Monday, March 8, 2010

life

I'm sick of it. I need a break. I'm tired of being responsible. I feel like I'm wasting my youth and chance to be stupid because I know that certain things are stupid. I haven't been enjoying myself much lately. I know I need to but in what time? Every time I do something for me, it is at the cost of procrastinating at something else. I want unobstructed crazy. I want to go overseas and see other places. But that could very well mean debt. But maybe if I work my butt off this summer I can go someplace next January. Who knows. I need a lot cash though. $3000 is no small sum. Maybe I can get $2000 and see if I can get scholarships to cover the rest. I really would like to go on the Japan trip but that's not going to happen. No money no fun. Unless I find ways to be content with what I have and have fun in less expensive ways. So I dream of Italy and Japan. Maybe I'll get there one day, maybe not. Maybe I can take a trip after graduation and not concern myself with cost. But I doubt it. There goes the responsible thing again. But what else can I be? No one in my family has money to bail me out. Even if they did that doesn't mean they should do it. And who says I won't get to Japan one day. Maybe I will, just like Jackie did. Who knows. I'd rather not go alone but I should be able to find someone willing to go with me. Maybe even a guy who's a world traveler at heart too.

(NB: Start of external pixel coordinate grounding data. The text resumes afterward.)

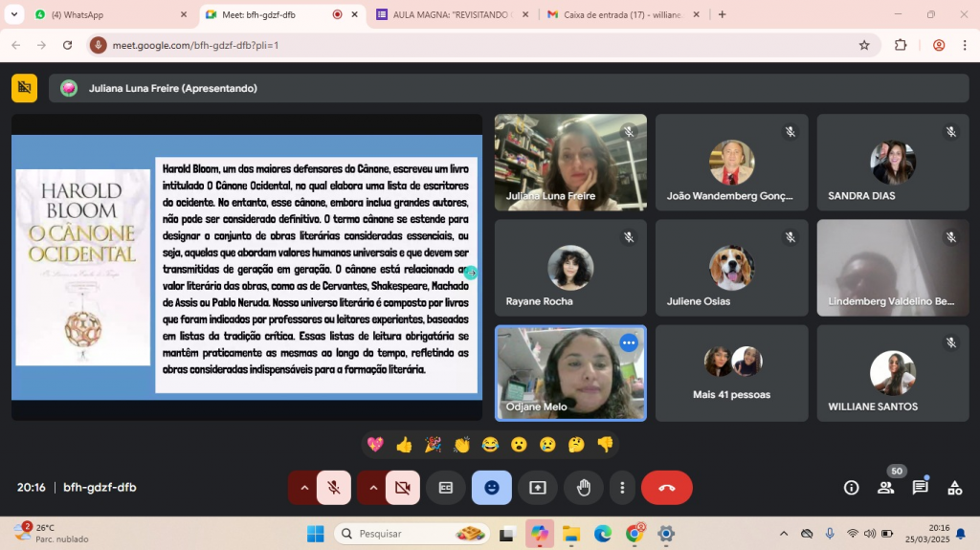The width and height of the screenshot is (980, 550).
Task: Raise your hand in the meeting
Action: [584, 488]
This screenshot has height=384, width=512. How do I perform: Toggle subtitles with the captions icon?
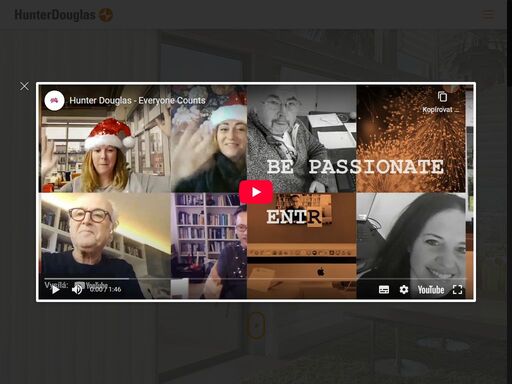click(x=384, y=289)
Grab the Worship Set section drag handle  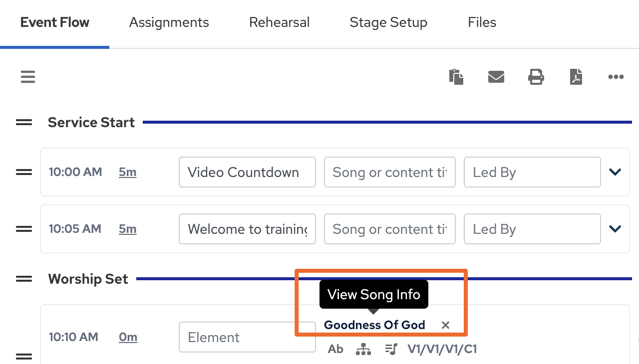click(24, 279)
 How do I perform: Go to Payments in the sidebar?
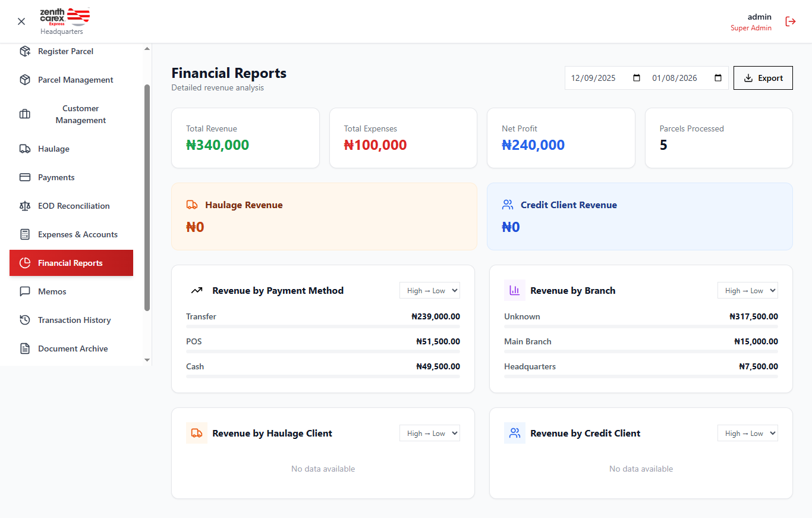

I need a vacation. I need to not do so many things. Right now there's so much I could be doing. All this stress has even set me off on God too. I even looked a Shiva yesterday. I have never honestly looked at another god wishing it could take the place of my most Holy One. But I will see what I can do to unbusy myself. Maybe not do the whole boys and girls club thing. I need rest. not to tack on more things. I can't wait for after lab today. g2g.